%%
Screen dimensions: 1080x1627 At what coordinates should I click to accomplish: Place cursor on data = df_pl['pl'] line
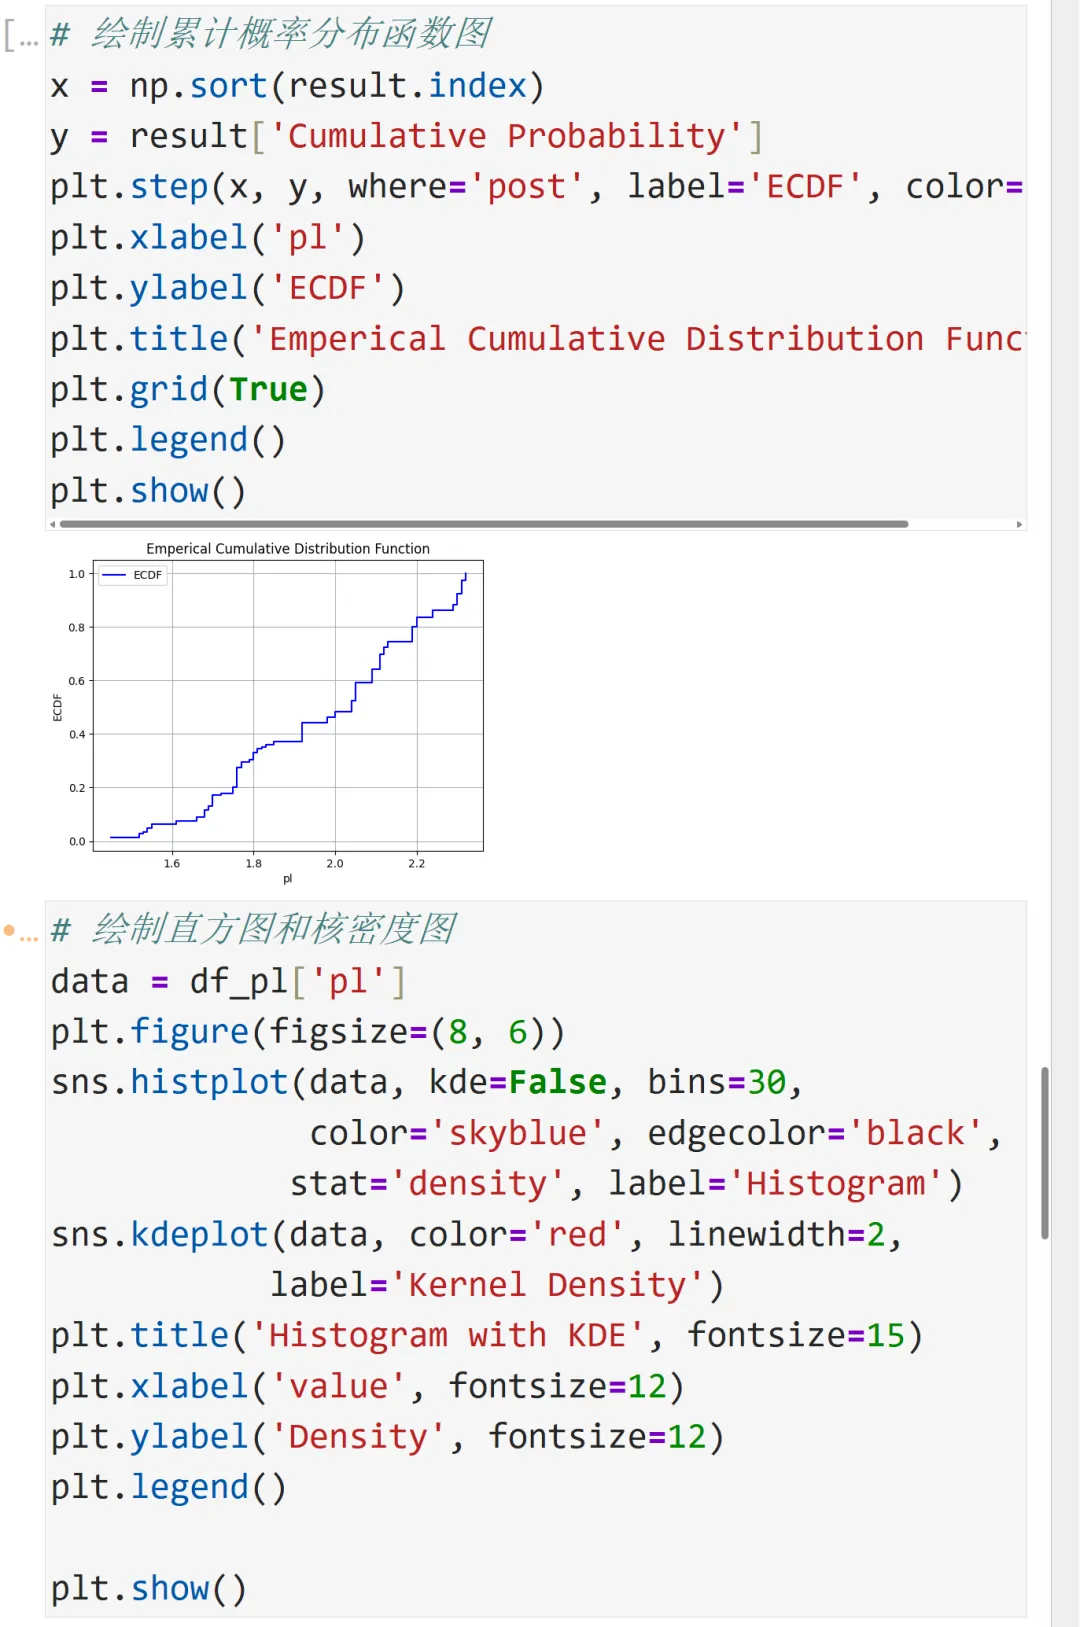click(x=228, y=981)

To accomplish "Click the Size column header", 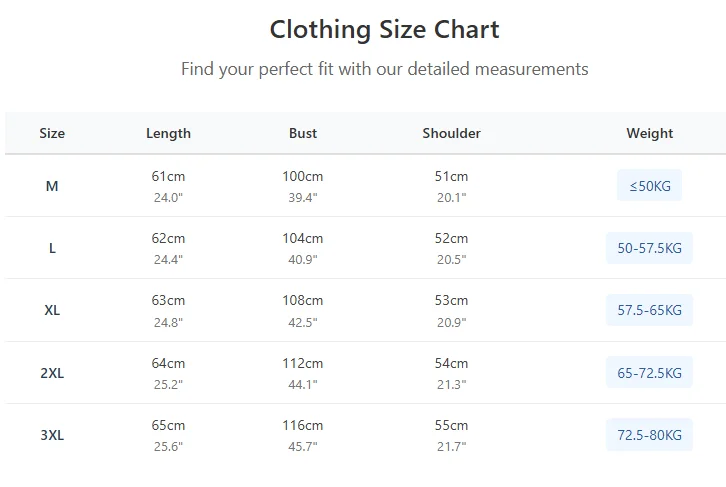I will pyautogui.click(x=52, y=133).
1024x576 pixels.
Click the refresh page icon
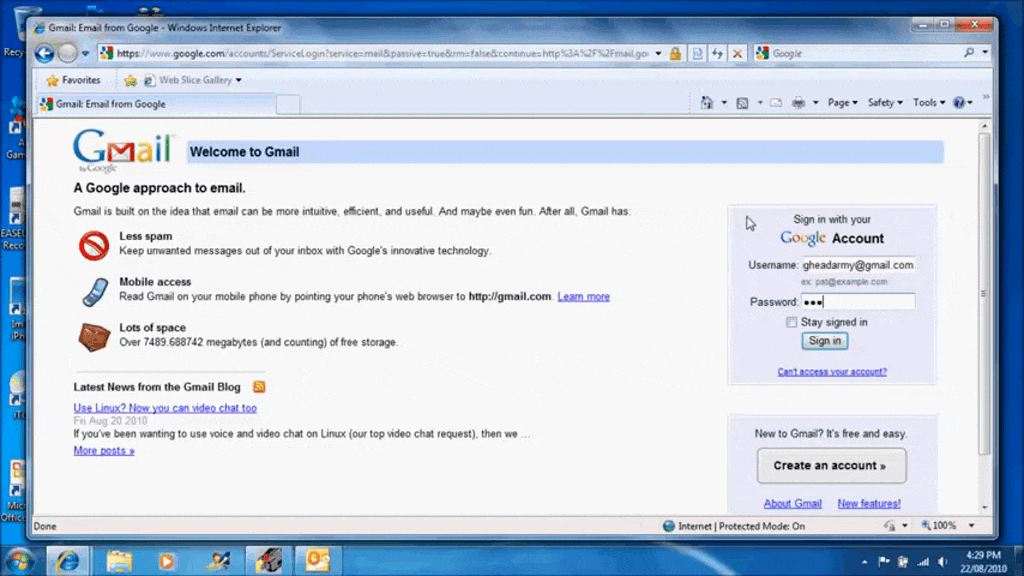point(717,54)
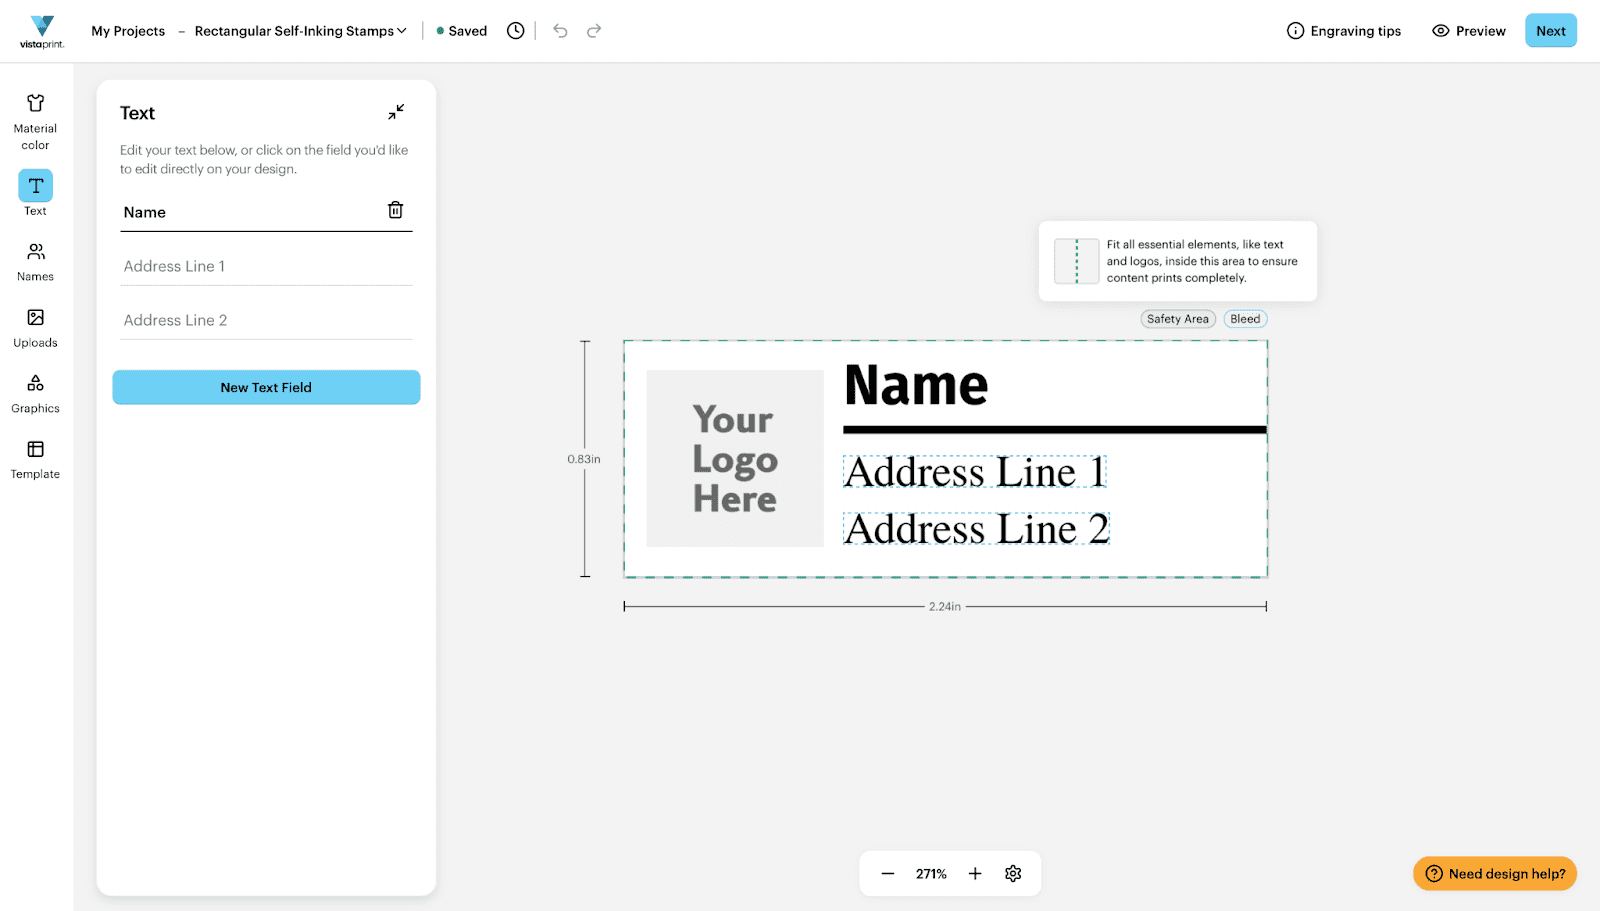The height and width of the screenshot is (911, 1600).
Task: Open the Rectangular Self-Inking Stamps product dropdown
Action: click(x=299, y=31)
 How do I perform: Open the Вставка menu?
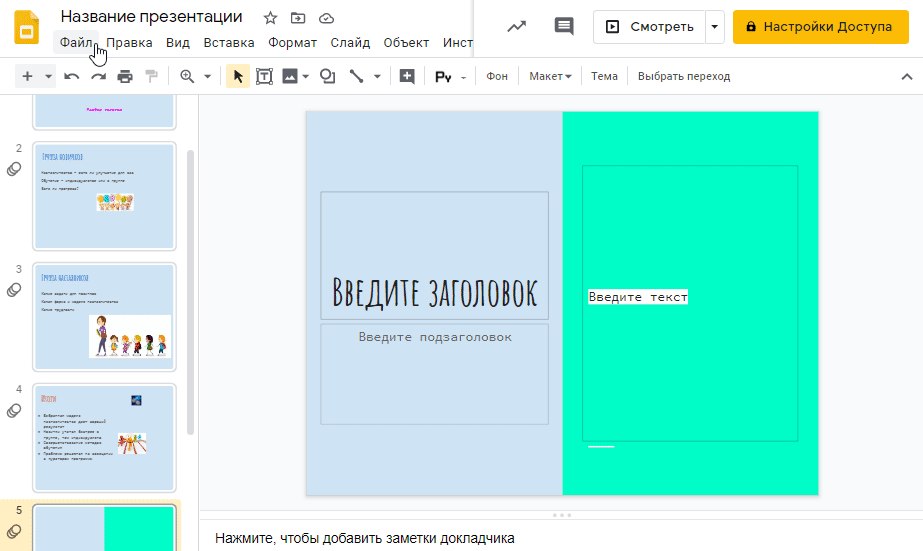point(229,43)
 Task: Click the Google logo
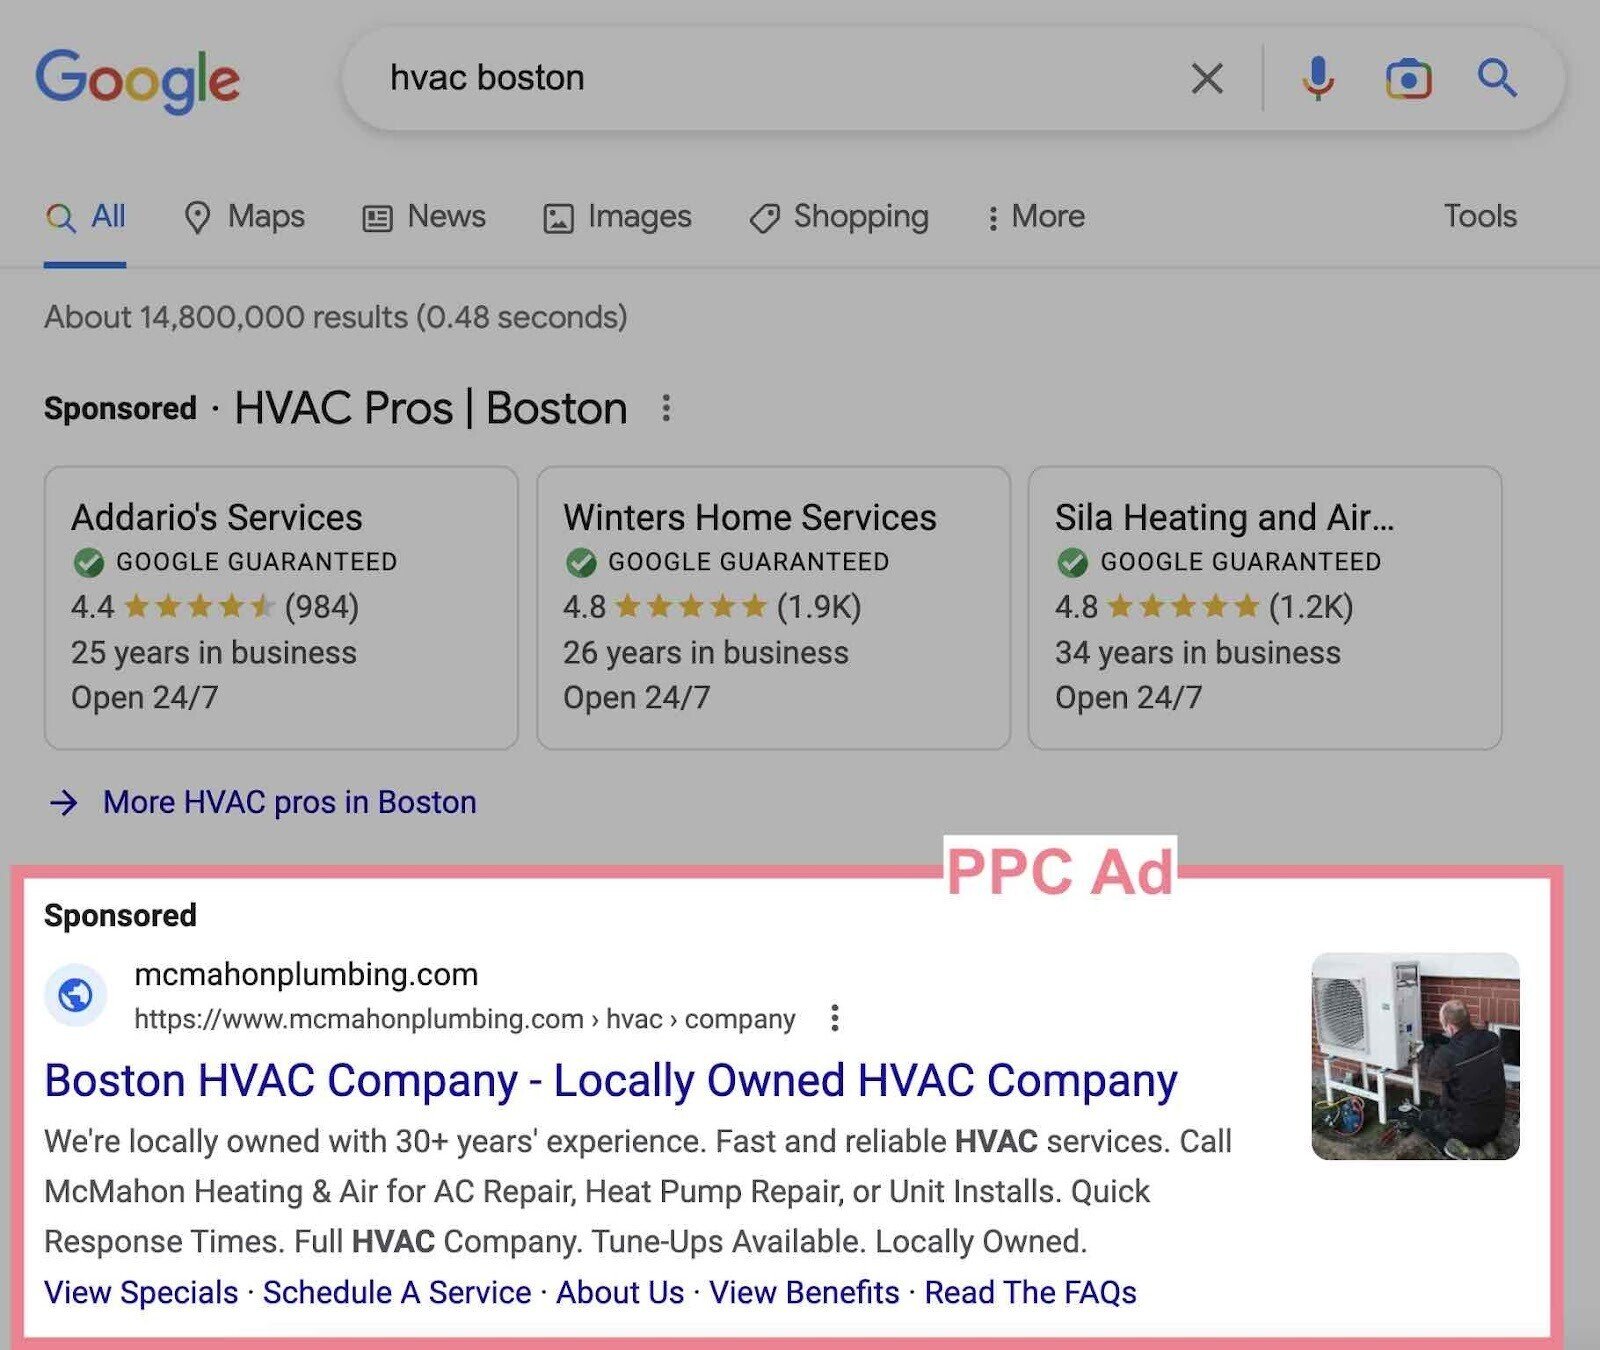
%%
- [The exercise]:
Print the lines of the records starting at the one containing "1024x576 pixels." and ending at the one containing "point(229,43)", both included, copied word for word. Omit the pictures.

- [Response to this task]:
1024x576 pixels.
Click the refresh page icon
point(717,54)
The height and width of the screenshot is (911, 1600).
Task: Open the Rectangular Self-Inking Stamps product dropdown
Action: click(x=299, y=31)
 How do I perform: Open the Вставка menu?
point(229,43)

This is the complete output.